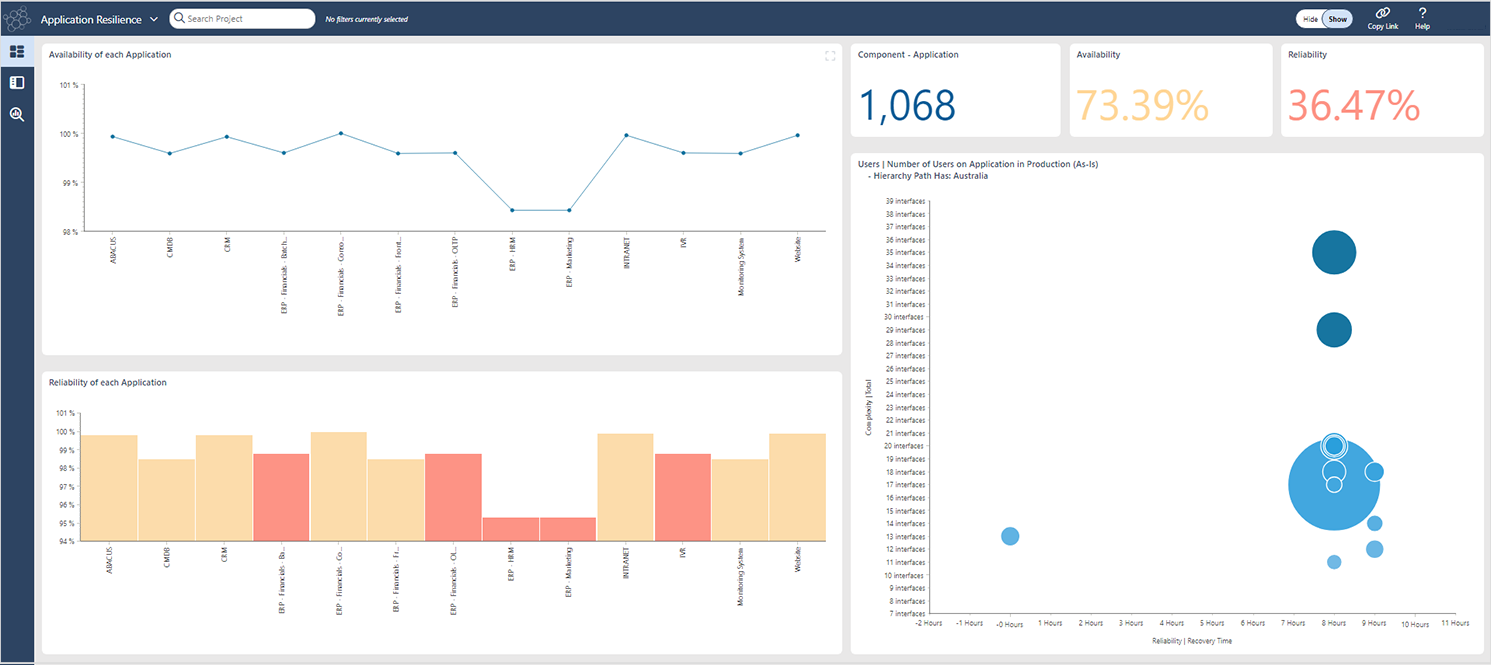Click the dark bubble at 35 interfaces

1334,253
****************************************
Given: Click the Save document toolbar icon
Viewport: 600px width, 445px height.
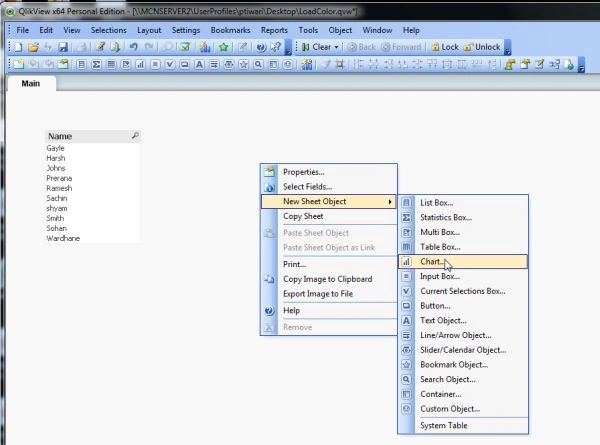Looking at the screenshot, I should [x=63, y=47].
****************************************
* _Task_:
Repeat the records word for word, from the line containing "Given: Click the Save document toolbar icon" down through the line containing "Looking at the", with both of those lines included, and leave out the pictures.

* _Task output_:
Given: Click the Save document toolbar icon
Viewport: 600px width, 445px height.
Looking at the screenshot, I should [x=63, y=47].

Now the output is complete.